Exercise directions >> In the records below, find the line that contains "Instruction: Block Roger" and the line that contains "Task: Open the Disclaimer link". Set down exactly those lines and every line between them, and nothing more.

(Dataset excerpts)
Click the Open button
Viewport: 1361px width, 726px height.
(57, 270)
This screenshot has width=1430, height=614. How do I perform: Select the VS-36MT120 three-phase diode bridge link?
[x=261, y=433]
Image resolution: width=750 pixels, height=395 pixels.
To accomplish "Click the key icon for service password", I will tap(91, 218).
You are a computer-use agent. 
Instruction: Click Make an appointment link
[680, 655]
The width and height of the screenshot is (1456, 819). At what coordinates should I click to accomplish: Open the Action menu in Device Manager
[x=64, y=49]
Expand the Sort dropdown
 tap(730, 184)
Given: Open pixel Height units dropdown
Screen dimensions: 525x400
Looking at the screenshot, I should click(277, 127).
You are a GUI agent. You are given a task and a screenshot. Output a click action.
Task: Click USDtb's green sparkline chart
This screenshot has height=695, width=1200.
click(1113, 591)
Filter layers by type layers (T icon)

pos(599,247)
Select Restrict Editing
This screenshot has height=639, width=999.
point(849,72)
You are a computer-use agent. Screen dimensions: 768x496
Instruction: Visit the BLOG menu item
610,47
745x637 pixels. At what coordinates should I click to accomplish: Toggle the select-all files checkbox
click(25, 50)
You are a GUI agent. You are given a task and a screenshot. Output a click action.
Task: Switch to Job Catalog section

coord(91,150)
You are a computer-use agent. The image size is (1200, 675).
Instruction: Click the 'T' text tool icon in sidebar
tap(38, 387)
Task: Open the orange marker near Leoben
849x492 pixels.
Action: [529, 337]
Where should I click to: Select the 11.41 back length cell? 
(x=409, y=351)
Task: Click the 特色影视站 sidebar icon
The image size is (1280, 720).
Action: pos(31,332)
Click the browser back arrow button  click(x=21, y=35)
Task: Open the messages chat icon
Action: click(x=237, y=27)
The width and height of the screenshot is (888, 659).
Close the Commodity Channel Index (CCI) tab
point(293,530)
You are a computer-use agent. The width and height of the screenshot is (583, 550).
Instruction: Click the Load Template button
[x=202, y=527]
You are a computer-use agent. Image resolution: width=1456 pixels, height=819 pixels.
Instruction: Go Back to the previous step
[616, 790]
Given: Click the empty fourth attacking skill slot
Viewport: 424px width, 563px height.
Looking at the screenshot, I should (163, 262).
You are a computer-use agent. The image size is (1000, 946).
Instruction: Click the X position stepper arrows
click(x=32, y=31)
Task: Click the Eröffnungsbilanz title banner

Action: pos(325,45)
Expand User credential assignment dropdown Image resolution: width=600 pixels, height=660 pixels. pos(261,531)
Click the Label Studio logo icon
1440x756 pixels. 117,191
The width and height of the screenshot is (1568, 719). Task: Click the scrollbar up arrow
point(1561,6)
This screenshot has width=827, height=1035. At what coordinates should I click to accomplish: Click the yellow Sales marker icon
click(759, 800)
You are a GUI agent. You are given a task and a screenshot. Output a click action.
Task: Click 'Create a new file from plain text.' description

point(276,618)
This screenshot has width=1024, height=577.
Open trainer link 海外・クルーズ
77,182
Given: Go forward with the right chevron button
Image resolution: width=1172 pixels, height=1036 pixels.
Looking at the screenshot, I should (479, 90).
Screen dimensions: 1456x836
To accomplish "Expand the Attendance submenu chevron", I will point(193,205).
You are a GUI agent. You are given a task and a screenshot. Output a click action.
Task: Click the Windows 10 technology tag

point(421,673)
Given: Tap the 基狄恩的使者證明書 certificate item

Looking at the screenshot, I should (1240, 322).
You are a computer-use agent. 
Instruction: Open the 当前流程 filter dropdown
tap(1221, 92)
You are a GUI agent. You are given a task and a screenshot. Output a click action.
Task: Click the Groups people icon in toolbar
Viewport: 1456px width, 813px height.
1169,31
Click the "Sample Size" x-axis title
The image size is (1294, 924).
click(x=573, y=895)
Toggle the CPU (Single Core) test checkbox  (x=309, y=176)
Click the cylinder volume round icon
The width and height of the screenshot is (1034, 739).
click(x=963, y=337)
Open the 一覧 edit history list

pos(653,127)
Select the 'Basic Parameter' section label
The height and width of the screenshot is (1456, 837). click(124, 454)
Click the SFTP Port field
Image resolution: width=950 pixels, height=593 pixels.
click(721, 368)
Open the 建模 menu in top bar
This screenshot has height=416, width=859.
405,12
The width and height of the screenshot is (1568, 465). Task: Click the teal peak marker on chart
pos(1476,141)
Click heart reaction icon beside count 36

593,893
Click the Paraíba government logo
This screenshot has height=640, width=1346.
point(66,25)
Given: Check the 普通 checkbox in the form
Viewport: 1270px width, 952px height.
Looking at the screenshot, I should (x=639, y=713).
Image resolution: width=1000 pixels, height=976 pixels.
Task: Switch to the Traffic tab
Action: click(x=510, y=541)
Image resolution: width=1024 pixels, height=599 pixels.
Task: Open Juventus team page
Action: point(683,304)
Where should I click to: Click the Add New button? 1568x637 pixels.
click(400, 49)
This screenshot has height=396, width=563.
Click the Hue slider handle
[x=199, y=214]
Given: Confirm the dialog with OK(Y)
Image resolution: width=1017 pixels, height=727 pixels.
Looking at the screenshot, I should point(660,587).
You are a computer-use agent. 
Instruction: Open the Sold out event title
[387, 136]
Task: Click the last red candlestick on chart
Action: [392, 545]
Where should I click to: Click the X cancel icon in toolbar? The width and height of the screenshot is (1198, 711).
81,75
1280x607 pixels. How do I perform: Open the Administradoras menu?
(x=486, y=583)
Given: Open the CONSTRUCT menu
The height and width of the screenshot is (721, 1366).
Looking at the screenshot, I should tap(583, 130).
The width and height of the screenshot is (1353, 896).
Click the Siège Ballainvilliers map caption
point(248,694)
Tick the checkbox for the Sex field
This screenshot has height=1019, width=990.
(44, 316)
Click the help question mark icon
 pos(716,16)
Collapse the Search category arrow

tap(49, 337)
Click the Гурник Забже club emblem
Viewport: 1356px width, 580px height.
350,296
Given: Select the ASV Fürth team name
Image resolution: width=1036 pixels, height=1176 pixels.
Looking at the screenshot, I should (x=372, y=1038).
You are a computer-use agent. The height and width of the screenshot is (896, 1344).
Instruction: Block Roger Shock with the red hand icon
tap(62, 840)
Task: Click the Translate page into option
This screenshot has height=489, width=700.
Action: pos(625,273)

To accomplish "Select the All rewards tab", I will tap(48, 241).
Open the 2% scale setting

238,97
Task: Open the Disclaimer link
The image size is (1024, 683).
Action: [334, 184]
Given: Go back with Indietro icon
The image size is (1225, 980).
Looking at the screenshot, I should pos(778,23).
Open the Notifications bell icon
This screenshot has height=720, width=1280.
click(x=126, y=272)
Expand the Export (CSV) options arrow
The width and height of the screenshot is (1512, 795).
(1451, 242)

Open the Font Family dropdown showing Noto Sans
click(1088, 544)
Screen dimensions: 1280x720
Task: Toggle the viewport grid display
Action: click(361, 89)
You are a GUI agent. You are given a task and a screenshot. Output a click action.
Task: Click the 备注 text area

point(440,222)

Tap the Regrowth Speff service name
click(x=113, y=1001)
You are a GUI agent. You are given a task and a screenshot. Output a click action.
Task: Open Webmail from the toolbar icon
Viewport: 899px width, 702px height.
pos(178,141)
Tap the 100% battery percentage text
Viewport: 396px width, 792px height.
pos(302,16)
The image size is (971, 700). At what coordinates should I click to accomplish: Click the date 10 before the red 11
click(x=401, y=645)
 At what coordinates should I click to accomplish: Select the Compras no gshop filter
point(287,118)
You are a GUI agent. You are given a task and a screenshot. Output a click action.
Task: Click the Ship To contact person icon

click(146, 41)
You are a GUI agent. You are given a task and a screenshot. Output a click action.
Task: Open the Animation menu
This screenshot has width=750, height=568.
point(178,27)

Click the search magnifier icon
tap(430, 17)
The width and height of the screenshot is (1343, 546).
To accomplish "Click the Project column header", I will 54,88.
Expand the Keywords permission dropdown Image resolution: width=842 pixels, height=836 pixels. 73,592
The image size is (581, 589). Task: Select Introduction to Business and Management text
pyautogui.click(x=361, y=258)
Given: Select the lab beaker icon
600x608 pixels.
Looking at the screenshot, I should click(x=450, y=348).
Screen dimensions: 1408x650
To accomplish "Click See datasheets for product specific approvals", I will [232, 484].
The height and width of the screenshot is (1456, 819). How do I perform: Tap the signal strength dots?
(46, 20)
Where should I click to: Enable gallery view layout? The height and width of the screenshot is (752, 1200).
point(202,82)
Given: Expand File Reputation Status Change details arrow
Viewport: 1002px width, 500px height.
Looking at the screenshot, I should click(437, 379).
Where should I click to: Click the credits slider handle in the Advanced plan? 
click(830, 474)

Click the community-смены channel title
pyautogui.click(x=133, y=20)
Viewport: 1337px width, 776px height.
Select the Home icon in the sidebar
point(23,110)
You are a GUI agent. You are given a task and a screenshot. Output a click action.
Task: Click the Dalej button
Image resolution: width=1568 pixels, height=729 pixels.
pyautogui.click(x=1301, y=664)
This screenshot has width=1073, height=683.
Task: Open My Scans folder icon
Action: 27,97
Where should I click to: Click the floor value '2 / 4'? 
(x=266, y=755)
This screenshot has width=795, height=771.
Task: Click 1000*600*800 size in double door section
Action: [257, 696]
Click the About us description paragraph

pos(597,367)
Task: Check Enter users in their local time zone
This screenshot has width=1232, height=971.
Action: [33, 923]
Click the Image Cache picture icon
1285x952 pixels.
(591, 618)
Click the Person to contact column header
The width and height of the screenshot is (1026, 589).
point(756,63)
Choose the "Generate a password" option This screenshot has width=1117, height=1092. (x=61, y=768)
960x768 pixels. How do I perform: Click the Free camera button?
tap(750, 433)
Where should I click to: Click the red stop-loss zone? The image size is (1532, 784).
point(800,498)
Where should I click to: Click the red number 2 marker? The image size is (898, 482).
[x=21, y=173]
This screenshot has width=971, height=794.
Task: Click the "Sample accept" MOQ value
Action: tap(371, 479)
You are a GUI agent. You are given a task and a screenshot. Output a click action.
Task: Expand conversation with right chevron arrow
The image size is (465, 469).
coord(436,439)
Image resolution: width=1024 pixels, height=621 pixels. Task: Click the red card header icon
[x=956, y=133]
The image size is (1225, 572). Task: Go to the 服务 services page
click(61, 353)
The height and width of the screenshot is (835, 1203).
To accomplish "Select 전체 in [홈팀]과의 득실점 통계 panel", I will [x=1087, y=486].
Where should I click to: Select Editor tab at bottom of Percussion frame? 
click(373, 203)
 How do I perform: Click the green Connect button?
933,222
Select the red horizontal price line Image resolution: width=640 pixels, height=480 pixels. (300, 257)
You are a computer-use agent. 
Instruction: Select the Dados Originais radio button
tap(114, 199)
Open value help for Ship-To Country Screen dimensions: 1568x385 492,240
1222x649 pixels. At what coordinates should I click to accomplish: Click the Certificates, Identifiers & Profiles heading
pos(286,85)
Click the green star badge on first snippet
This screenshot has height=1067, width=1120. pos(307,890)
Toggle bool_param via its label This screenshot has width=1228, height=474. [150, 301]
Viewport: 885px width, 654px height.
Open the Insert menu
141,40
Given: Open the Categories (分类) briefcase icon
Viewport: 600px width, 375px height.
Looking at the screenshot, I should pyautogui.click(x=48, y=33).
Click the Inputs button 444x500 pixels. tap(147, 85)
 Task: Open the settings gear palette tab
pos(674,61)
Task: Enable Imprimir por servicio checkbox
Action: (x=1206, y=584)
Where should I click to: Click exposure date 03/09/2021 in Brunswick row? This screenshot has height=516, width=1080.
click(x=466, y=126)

Solution >>
Instruction: Block Roger Shock with the red hand icon
tap(62, 840)
Task: Click the Translate page into option
This screenshot has height=489, width=700.
Action: pos(625,273)

To accomplish "Select the All rewards tab", I will tap(48, 241).
Open the 2% scale setting

238,97
Task: Open the Disclaimer link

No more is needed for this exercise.